DATA TO USE:
__________________________________________________

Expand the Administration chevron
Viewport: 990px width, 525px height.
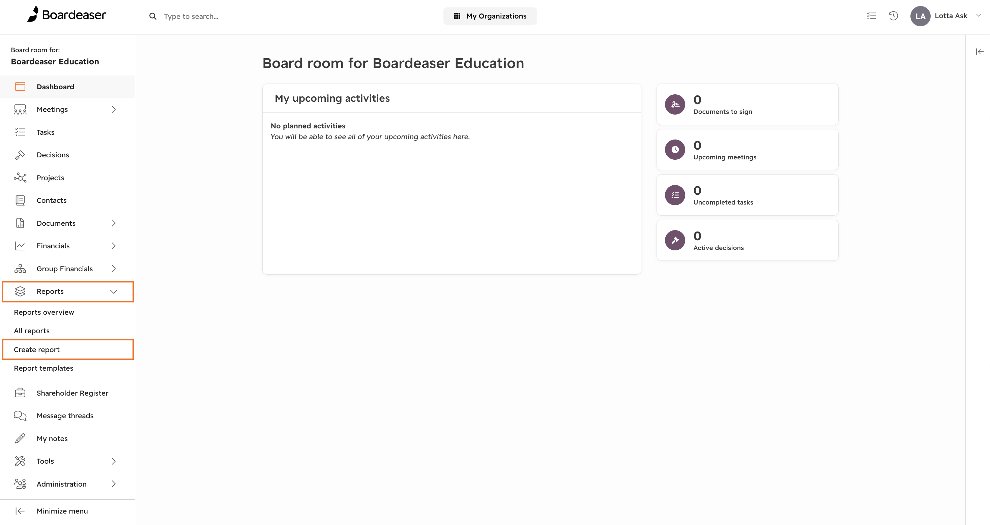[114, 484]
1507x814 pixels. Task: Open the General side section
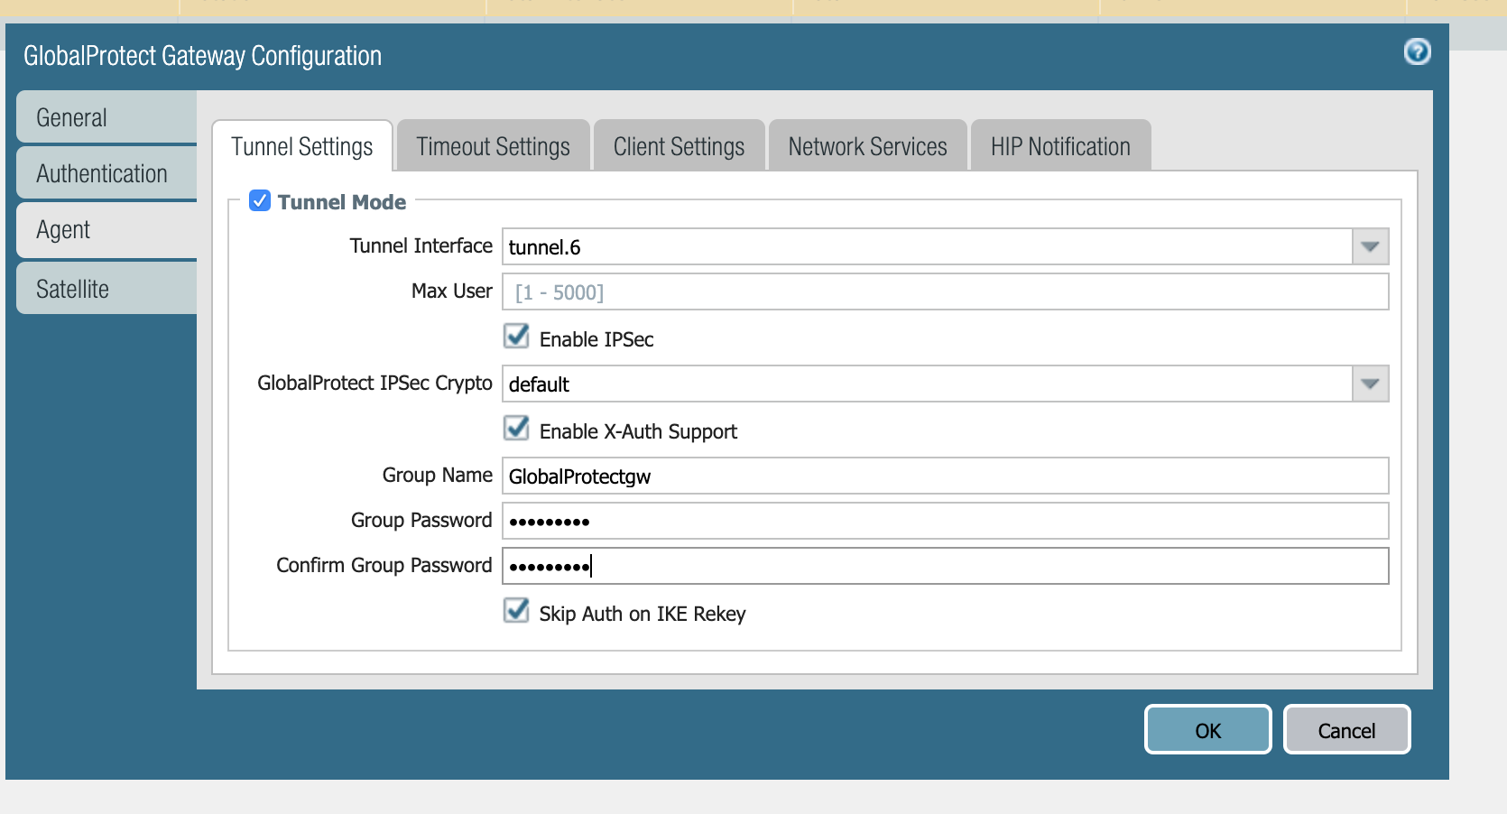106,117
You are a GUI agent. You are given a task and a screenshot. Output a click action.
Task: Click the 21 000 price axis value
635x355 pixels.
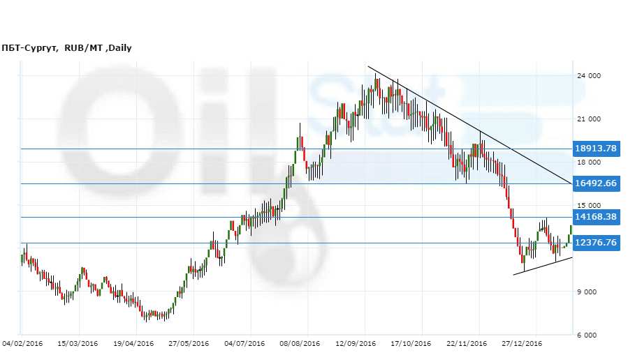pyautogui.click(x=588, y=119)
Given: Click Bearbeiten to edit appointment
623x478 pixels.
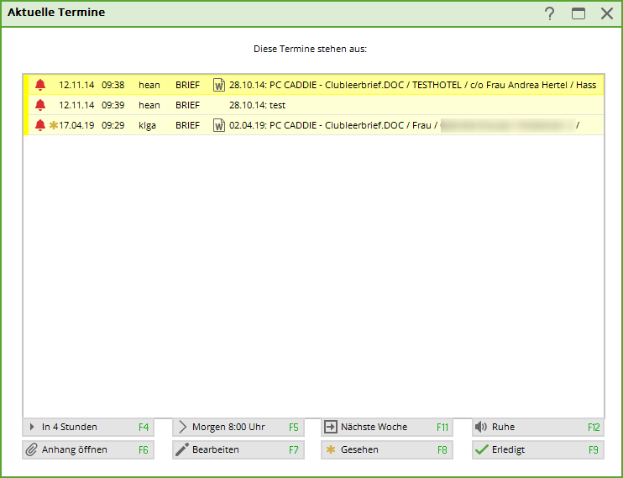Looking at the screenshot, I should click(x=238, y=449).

__________________________________________________

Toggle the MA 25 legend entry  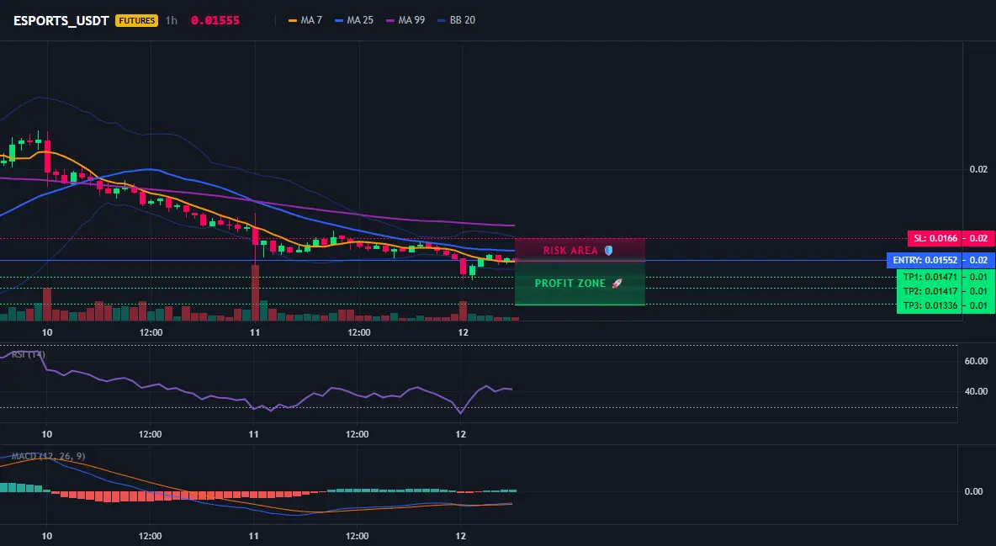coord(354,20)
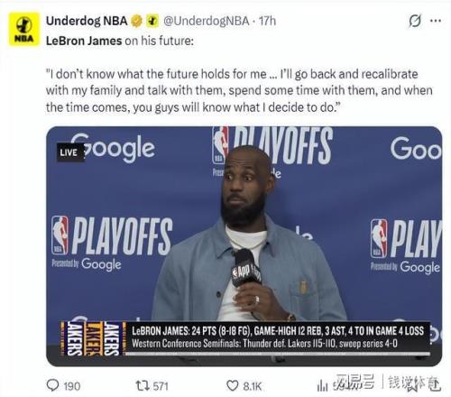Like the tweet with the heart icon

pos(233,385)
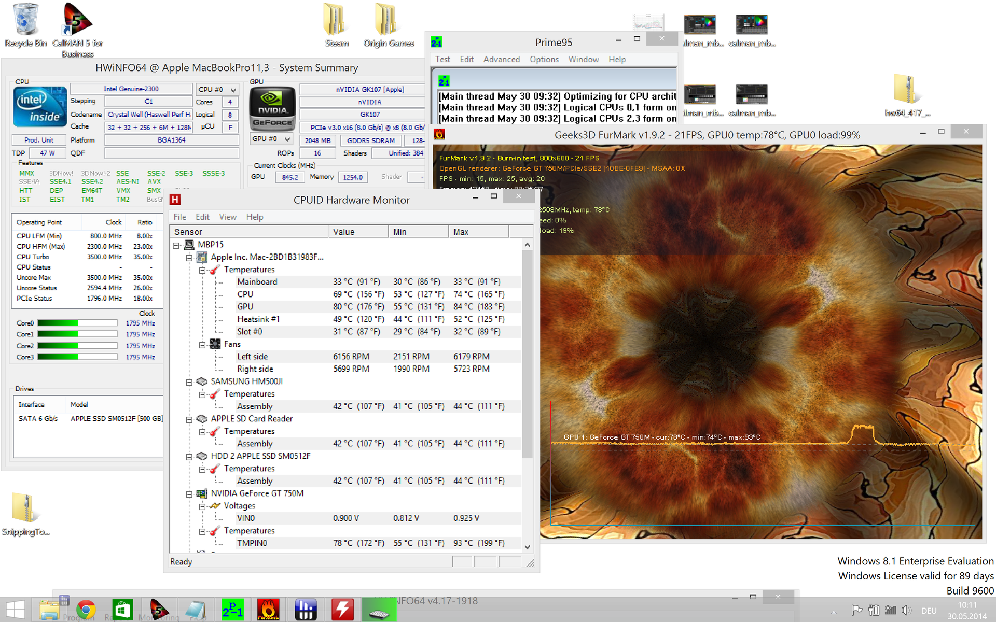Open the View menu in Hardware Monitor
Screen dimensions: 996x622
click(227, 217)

__________________________________________________

WHAT THIS TASK INVOLVES: Give the lines from the one containing "1507x814 pixels. Task: Open" through the one containing "Looking at the", both included, as a JSON list of strings with one string per line. Omit blank lines and leave the pictures out.

FULL SOLUTION:
[
  "1507x814 pixels. Task: Open the General side section",
  "106,117",
  "You are a GUI agent. You are given a task and a screenshot. Output a click action.",
  "Task: Click the 21 000 price axis value",
  "635x355 pixels.",
  "pyautogui.click(x=588, y=119)",
  "Given: Click Bearbeiten to edit appointment",
  "623x478 pixels.",
  "Looking at the screenshot, I should click(x=238, y=449)."
]